6. Data & Measurement: Turning Learning Impact Into Operational Metrics
DevLearn 2025 showcased a major shift in how organizations measure training effectiveness. Instead of stopping at completion rates, leading companies are connecting learning data to behavior change and operational performance, redefining learning as a measurable productivity activity.
Recommended actions for organizations include:
- selecting just 1–2 key metrics (engagement, understanding, or performance) for each core program as a starting point,
- comparing data across regions, languages, and roles to identify weak spots and set content update priorities, and
- operating learning materials in an ongoing release-and-improve model, continuously updating content based on data insights.
This shift signals a future where learning is closely tied to business KPIs and becomes a critical lever for improving organizational outcomes.
Conclusion: The Future of Global Learning—and What Korean Companies Should Begin Doing Now
DevLearn 2025 presented a clear vision for the future of learning: organizations are shifting away from simply adding new tools and moving toward learning operations systems built on standardized content, supported by AI-driven workflows and data-enabled continuous improvement.

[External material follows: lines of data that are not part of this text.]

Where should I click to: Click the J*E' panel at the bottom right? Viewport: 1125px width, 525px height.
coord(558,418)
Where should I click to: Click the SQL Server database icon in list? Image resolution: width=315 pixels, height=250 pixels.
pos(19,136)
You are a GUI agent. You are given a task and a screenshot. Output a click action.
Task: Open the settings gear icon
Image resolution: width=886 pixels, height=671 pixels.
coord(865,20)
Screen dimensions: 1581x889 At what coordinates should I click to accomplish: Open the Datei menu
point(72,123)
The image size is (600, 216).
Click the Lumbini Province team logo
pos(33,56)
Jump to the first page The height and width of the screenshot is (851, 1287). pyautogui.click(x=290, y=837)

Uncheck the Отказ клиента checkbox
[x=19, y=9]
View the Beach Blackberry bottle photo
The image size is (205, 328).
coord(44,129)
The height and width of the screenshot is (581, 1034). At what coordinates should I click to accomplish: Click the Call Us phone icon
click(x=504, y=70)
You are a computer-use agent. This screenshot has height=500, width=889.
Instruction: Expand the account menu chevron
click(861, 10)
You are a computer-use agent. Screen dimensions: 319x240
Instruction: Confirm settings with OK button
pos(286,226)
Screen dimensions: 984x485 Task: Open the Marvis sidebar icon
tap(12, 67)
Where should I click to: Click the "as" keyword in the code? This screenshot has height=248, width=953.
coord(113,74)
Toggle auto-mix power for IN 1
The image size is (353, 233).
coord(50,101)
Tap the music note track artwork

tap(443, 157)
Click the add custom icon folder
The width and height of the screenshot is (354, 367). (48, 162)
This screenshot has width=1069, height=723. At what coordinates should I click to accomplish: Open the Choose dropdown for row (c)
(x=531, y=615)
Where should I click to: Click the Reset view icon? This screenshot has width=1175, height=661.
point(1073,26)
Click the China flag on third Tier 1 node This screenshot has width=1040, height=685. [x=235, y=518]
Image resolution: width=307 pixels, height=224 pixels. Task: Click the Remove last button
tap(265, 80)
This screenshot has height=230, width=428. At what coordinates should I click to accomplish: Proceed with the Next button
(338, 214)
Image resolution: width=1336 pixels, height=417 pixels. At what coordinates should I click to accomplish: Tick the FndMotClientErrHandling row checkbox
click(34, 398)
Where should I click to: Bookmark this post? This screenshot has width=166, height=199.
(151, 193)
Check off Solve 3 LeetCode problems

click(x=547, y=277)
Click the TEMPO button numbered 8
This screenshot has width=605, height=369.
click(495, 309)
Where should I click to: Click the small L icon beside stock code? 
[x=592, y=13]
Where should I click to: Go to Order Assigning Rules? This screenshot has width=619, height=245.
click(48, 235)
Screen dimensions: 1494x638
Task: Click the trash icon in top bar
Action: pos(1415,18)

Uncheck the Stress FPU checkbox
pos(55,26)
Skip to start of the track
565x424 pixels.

However, directly applying this model in Korea can be challenging. Many companies still lack foundational structures for learning content development and performance measurement. This means that the path forward is not about making a dramatic leap, but about building capability through a step-by-step transformation.

A realistic approach is to begin by standardizing the structure and criteria of core, repetitive training areas; redesigning content into modular components for easier reuse and updates; and then gradually integrating AI-assisted content creation, multilingual expansion, automated QA workflows, and data-driven improvement cycles.
Hansem Global will draw on the insights from DevLearn while helping Korean companies design and implement a practical, staged transformation model tailored to their environment, maturity level, and learning goals. Our commitment is to support organizations in building a robust learning content ecosystem that evolves into a scalable global learning operation.